A Cremer, fabricante de produtos hospitalares, está listada no Novo Mercado desde 2007, quando realizou uma oferta inicial de ações (IPO, na sigla em inglês). Cumpre, portanto, as práticas mais rigorosas da autorregulação brasileira. Para dar um passo adiante, no começo do ano a empresa perguntou, informalmente, a seus principais acionistas se havia interesse em criar um comitê de auditoria. “Eles não foram contra, mas preferiram manter apenas o conselho fiscal”, revela Luiz Spinola, presidente do conselho de administração. A justificativa para a negativa de um comitê que assessorasse o conselho nas questões financeiras é o incremento de custos, significativo quando levados em conta o porte, as necessidades da companhia e os benefícios que seriam gerados.

Apesar de respeitada a vontade dos acionistas, a Cremer foi obrigada a voltar ao tema, porque a criação do comitê de auditoria foi inserida na proposta de reforma dos níveis diferenciados de forma mandatória. Ou seja, em caso de aprovação desse item por pelo menos dois terços das empresas listadas em cada segmento — o pré-requisito para validação de cada ponto da reforma —, todas deverão criar o órgão. Somente no Novo Mercado são 106 companhias sujeitas à mudança, das quais 105 estão aptas a votar. A BM&FBovespa se abstém por conflito de interesses.

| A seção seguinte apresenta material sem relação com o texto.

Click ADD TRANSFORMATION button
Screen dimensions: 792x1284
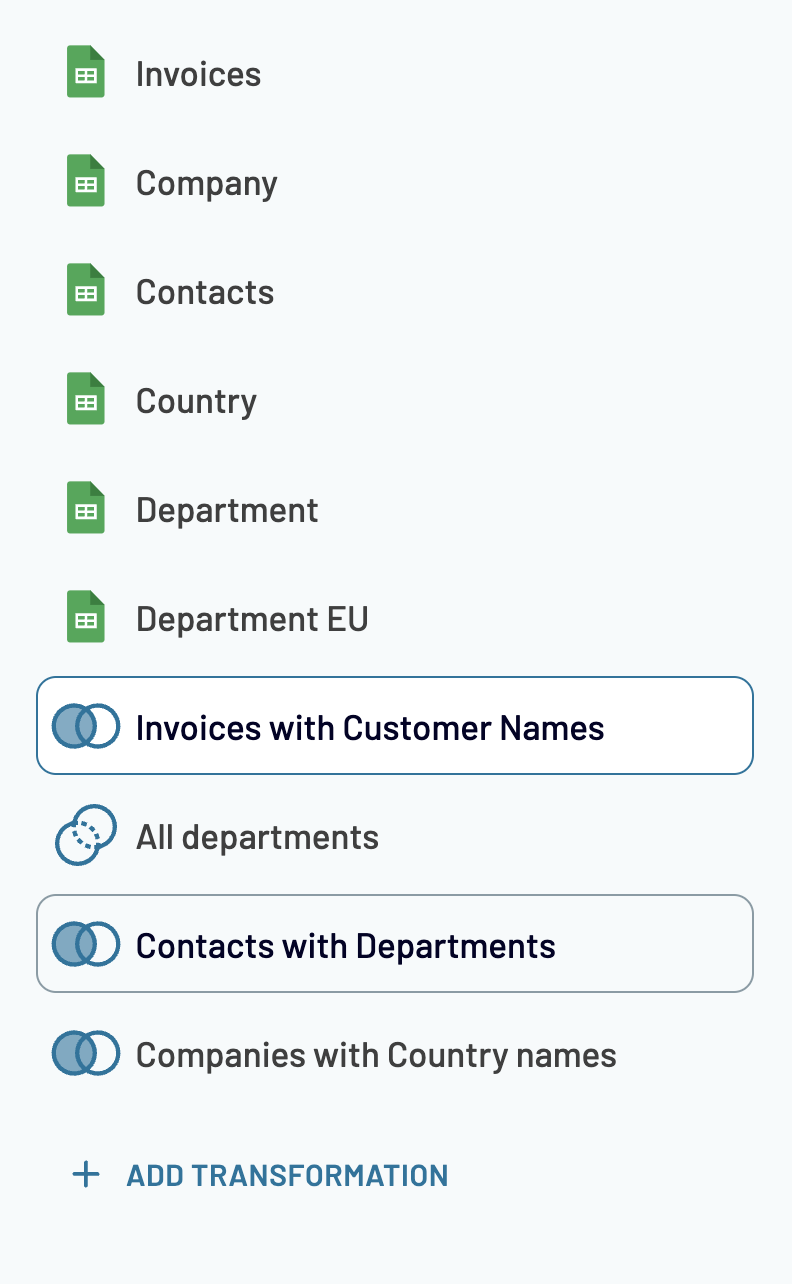pyautogui.click(x=286, y=1175)
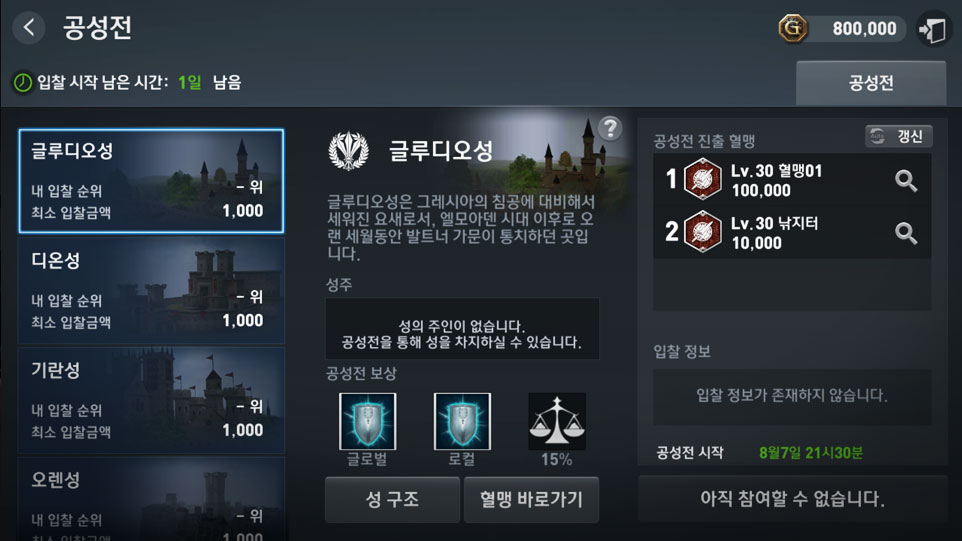Image resolution: width=962 pixels, height=541 pixels.
Task: Go to clan via 혈맹 바로가기
Action: coord(531,499)
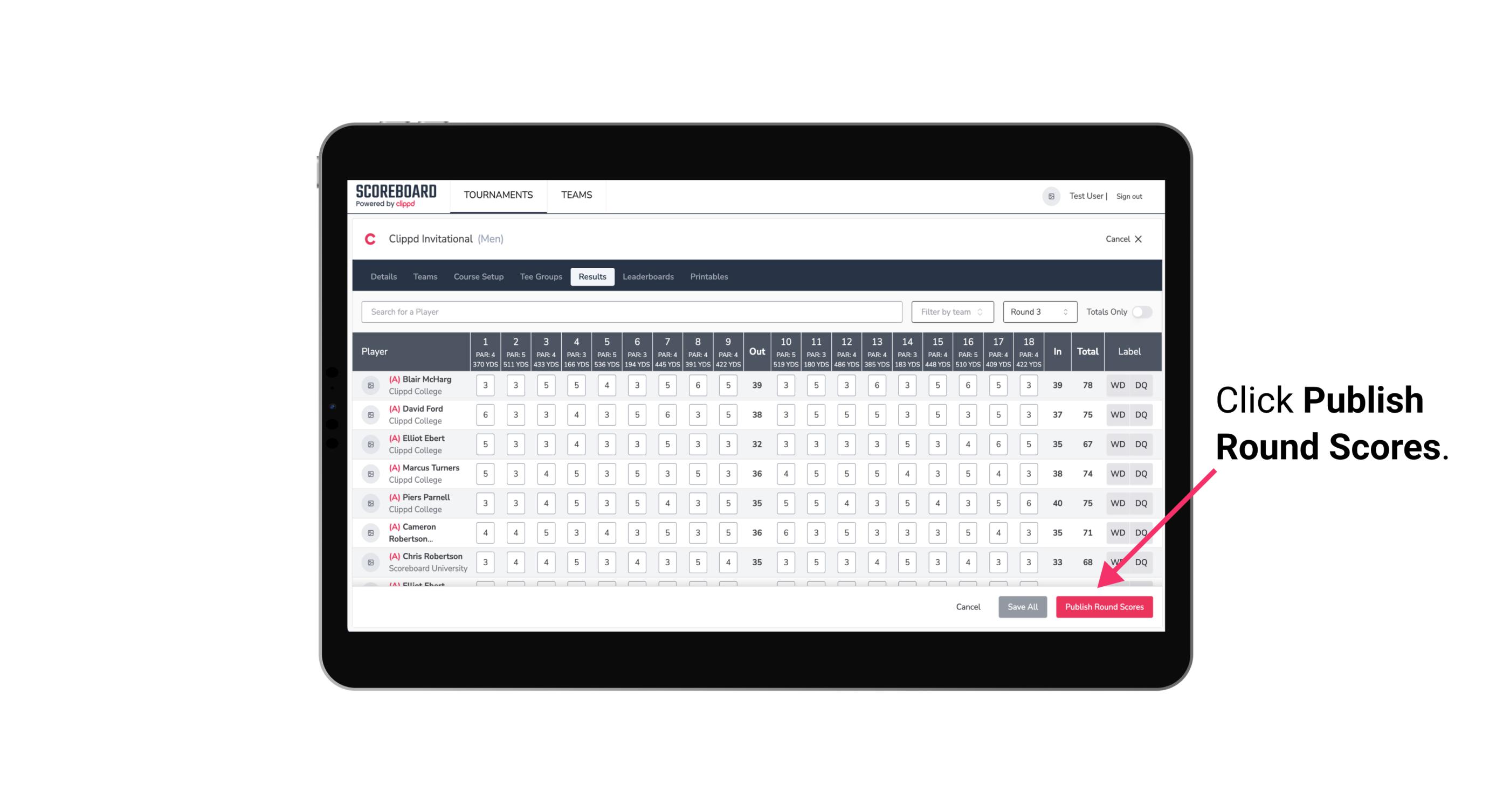Toggle WD status for Piers Parnell
This screenshot has width=1510, height=812.
coord(1117,503)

As companhias com conselho fiscal “turbinado” — órgão adaptado para exercer as funções de um comitê de auditoria — juntaram-se ao coro de descontentes com a proposta. Nesse grupo estão empresas brasileiras listadas nos Estados Unidos e sujeitas à Lei Sarbanes-Oxley (SOX), que determina a instalação do comitê de auditoria ou, no caso das brasileiras, graças a uma regalia concedida pelo regulador norte-americano, do conselho fiscal adaptado à condição de comitê de auditoria. Agora, diante da proposta da BM&FBovespa, todas se viram obrigadas a “desturbinar” os seus conselhos fiscais e criar estatutariamente os comitês. Com um detalhe importante: a Bolsa exige que esse grupo seja formado por três membros, especificando apenas que um deles deve ser conselheiro independente. A SOX é mais rigorosa e determina a composição do órgão com três conselheiros independentes, um deles especialista em finanças.

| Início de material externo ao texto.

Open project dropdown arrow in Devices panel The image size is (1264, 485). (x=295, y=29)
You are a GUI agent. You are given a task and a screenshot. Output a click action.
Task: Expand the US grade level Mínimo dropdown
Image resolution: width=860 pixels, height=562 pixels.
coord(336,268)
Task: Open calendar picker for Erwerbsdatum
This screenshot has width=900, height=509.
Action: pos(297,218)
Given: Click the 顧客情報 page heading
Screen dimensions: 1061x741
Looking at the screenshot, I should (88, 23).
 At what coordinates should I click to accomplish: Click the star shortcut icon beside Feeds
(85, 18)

A Bolsa também propõe um aumento da participação de independentes no board. Foi exigido que esses integrantes passem a representar 30% do órgão, ante 20% na regra anterior. O incremento, apesar de aparentemente singelo, tem uma vantagem: garantir que as companhias efetivamente tenham pelo menos os 20% requeridos até então. Pelas regras da Bolsa, quando o cálculo da quantidade mínima de independentes (total de conselheiros x 20% = “X” de independentes) resulta em número fracionário, o arredondamento é feito para baixo se a fração for inferior a 0,5. Logo, conselhos com sete assentos podem reservar apenas uma vaga para independentes, tal qual um de cinco membros. Pela proposta, o board de sete membros passaria a ter duas vagas para independentes.

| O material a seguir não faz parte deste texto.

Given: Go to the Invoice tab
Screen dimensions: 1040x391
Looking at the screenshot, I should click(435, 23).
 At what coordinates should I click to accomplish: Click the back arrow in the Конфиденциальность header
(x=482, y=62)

Aumento da presença de independentes no conselho de administração pode significar custo adicional

Mas a mudança, alegam as empresas, tem efeitos colaterais. Há companhias, especialmente as de controle definido, que vislumbram a possibilidade de aumento dos gastos. Isso ocorreria porque os controladores não costumam abrir mão da sua parcela de indicados ao conselho. Assim, um board de sete assentos, com seis deles indicados pelos donos, por exemplo, poderia abrir uma nova vaga para comportar o segundo membro independente e preservar a atual influência dos controladores. Inflar o conselho somente para atender à nova regra, incrementando os custos da companhia, seria uma boa prática de governança? Na avaliação da advogada Érica Gorga, a lógica contida na proposta seria reduzir o número de indicados pelo controlador e expandir a participação dos independentes. Se a empresa criar um assento para abrigar o novo independente, apenas cumprirá a regra, sem atingir o objetivo esperado, em sua avaliação. “E ainda por cima transferirá a conta para o minoritário”, diz Érica.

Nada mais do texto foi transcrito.